Suns defense looks so pathetic. This is way too casual for a regular season game.


----------



## Hyperion (Dec 5, 2006)

However, 14 assists on 15 shots is pretty damn impressive.


----------



## Jammin (Jul 3, 2005)

How is this possible? 56-55 at half. If we lose to the Wolves, I don't know what to think.


----------



## Seuss (Aug 19, 2005)

Lets look at the trend.......they've been playing the first half pretty calmly, and very lackluster. But the 2nd half is where they have been recently lighting it up. Lets watch for what kind of 3rd quarter they have. I'm wondering if Mike is making this a gameplan, play easy in the first half. Then put it on in the 2nd........


----------



## croco (Feb 14, 2005)

Looks like Mike D'Antoni fooled you there.


----------



## Dissonance (Jul 21, 2004)

WTF. Wolves up 87-80 at the end of 3.


----------



## Basel (Mar 31, 2005)

Damn, looks like the Suns are making a run here to try and tie it/regain the lead. 

Nash always steps it up a damn notch in the 4th quarter. He's ballin' tonight.


----------



## Dissonance (Jul 21, 2004)

5th straight game with 15 assists or more. One before that he had 14 against Orlando


----------



## Basel (Mar 31, 2005)

This is crazy. With less than a minute to play, Suns have 9 points in the 4th quarter and the Wolves have 10.


----------



## Dissonance (Jul 21, 2004)

Geez, seems like both teams couldn't hit anything this qrter. 

Looks like we're gonna lose. 97-89 with under a min to play


----------



## Dissonance (Jul 21, 2004)

*T-Wolves 100, Suns 93*

Suns lose :sadbanana:


----------



## Seuss (Aug 19, 2005)

lol

This team is hilarious......


----------



## All Net (Nov 28, 2007)

13 points in the 4th quarter for the suns? are u kidding me? It was so disgusting to see... I spit on the tv.


----------



## gi0rdun (May 31, 2007)

Woohooo go Wolves!


----------



## Hyperion (Dec 5, 2006)

Told you to elevate the warning level to SHIMMY.


----------



## Hyperion (Dec 5, 2006)

All Net said:


> 13 points in the 4th quarter for the suns? are u kidding me? It was so disgusting to see... I spit on the tv.

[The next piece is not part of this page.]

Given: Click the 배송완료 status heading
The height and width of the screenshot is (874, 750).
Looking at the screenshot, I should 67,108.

Hope it wasn't an LCD.....

But yes, the Suns didn't play defense until it was too late. 

But tonight was an episode of Murphy's Law on the offense in the second half.


----------



## the rattler (Sep 15, 2006)

.........................damn!!!!..............................


----------



## bircan (Jul 17, 2005)

No doubt the players were tired. We let the Wolves stick round by the half and I guess we fatigued out there? It may be disappointing, but if we win teams like Boston and San Antonio it will be insignificant. 

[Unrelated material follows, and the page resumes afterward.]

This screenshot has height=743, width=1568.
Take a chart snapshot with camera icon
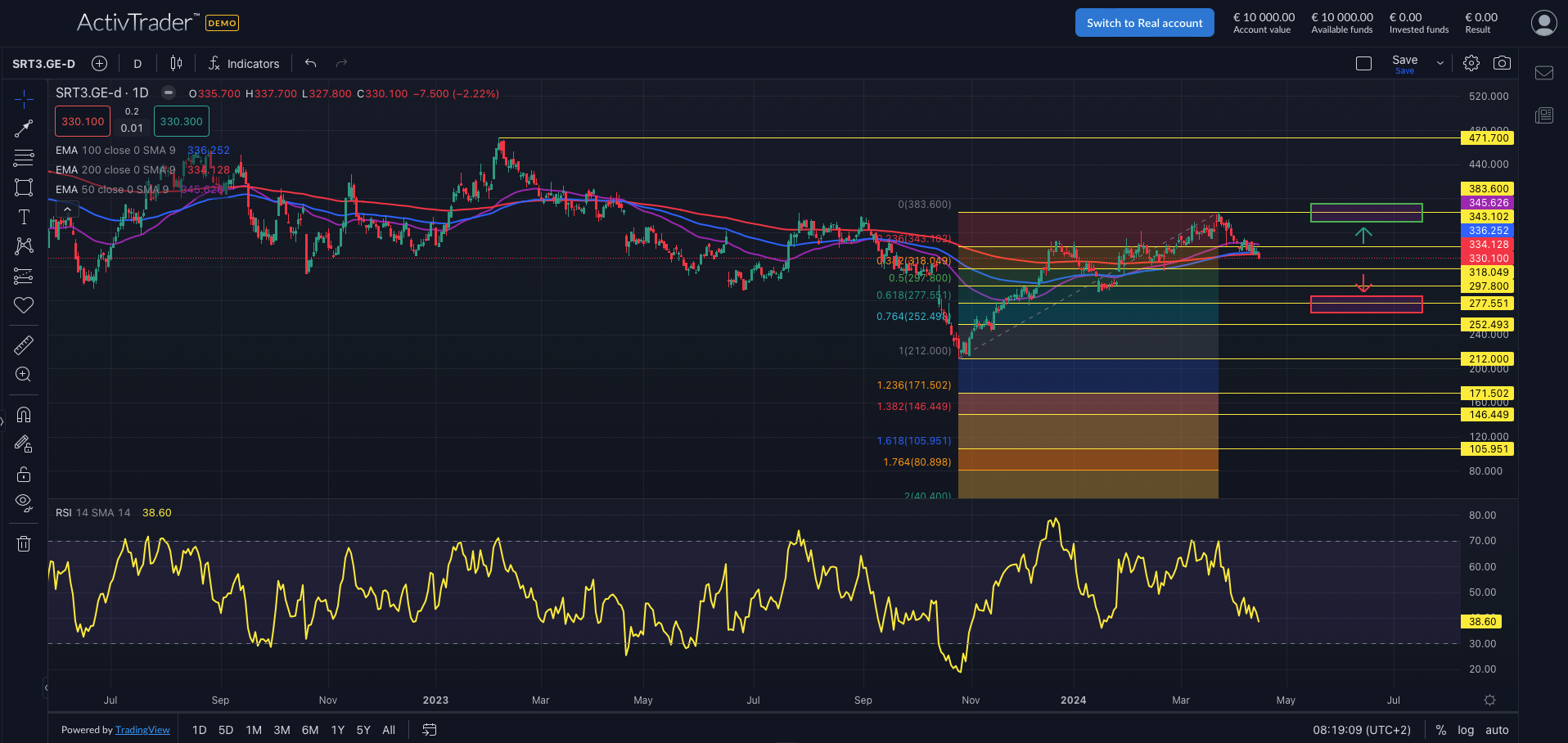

Losses to poor performing teams shouldn't be a trend, but I guess there always seems to be an allocated couple losses to bottom dwelling teams every season for whatever reason. This can apply to most teams then.


----------



## Hyperion (Dec 5, 2006)

The Suns don't play well against teams with athletic front lines. We have seen this with Seattle, Atlanta, GS, LA Lakers, Orlando, and now Minnesota. This is a big problem because Denver, Golden State, and LA Lakers may be a first round matchup.


----------



## MeirToTheWise (Nov 9, 2005)

I think it was more of fatigue being a factor in this game than having a problem with the athleticism of the T-Wolves' frontline. Gotta remember that most of this team is still getting their conditioning down for the season. Anyways, Nash has just been on a sizzling role of late.


----------



## Hyperion (Dec 5, 2006)

MeirToTheWise said:


> I think it was more of fatigue being a factor in this game than having a problem with the athleticism of the T-Wolves' frontline. Gotta remember that most of this team is still getting their conditioning down for the season. Anyways, Nash has just been on a sizzling role of late.


He's gone to Super Nova status. He is the best PG in the NBA and probably the best captain in the league.


----------



## the rattler (Sep 15, 2006)

I'm not going to pull my hair out over this loss...

When you look at San Antonio from last year, you simly wonder how they won it all??

If I can take a quote from John Lennon... "Momma told me there would be days like these"


----------



## Sedd (Sep 1, 2003)

Get away games are horrible. I knew something was wrong when we couldn't blow them out in the 1st half.


----------